··· PROVIDED INFORMATION

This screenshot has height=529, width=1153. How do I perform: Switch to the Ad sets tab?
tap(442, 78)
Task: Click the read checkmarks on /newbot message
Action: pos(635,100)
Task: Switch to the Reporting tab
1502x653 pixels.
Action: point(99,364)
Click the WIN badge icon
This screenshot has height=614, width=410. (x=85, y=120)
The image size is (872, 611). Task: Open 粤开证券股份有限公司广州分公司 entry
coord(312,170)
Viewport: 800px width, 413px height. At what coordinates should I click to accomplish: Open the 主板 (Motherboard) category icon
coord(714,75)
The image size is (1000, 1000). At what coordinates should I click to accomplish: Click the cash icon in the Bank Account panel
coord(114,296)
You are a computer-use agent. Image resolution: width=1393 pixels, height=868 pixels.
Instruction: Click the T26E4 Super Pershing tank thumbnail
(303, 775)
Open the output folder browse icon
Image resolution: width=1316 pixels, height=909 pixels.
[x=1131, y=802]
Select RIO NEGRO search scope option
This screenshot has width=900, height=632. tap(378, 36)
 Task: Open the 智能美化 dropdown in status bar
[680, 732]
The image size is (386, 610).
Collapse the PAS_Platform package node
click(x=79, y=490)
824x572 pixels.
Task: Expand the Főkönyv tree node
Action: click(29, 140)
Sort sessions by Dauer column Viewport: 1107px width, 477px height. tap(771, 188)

······

* _ASSIGNED TASK_
Write out an exact transcription of the line with "The image size is (872, 611)." and of each line after it; stop at the end of the records.

* _COMPLETED EXERCISE_
The image size is (872, 611). Task: Open 粤开证券股份有限公司广州分公司 entry
coord(312,170)
Viewport: 800px width, 413px height. At what coordinates should I click to accomplish: Open the 主板 (Motherboard) category icon
coord(714,75)
The image size is (1000, 1000). At what coordinates should I click to accomplish: Click the cash icon in the Bank Account panel
coord(114,296)
You are a computer-use agent. Image resolution: width=1393 pixels, height=868 pixels.
Instruction: Click the T26E4 Super Pershing tank thumbnail
(303, 775)
Open the output folder browse icon
Image resolution: width=1316 pixels, height=909 pixels.
[x=1131, y=802]
Select RIO NEGRO search scope option
This screenshot has width=900, height=632. tap(378, 36)
 Task: Open the 智能美化 dropdown in status bar
[680, 732]
The image size is (386, 610).
Collapse the PAS_Platform package node
click(x=79, y=490)
824x572 pixels.
Task: Expand the Főkönyv tree node
Action: click(29, 140)
Sort sessions by Dauer column Viewport: 1107px width, 477px height. tap(771, 188)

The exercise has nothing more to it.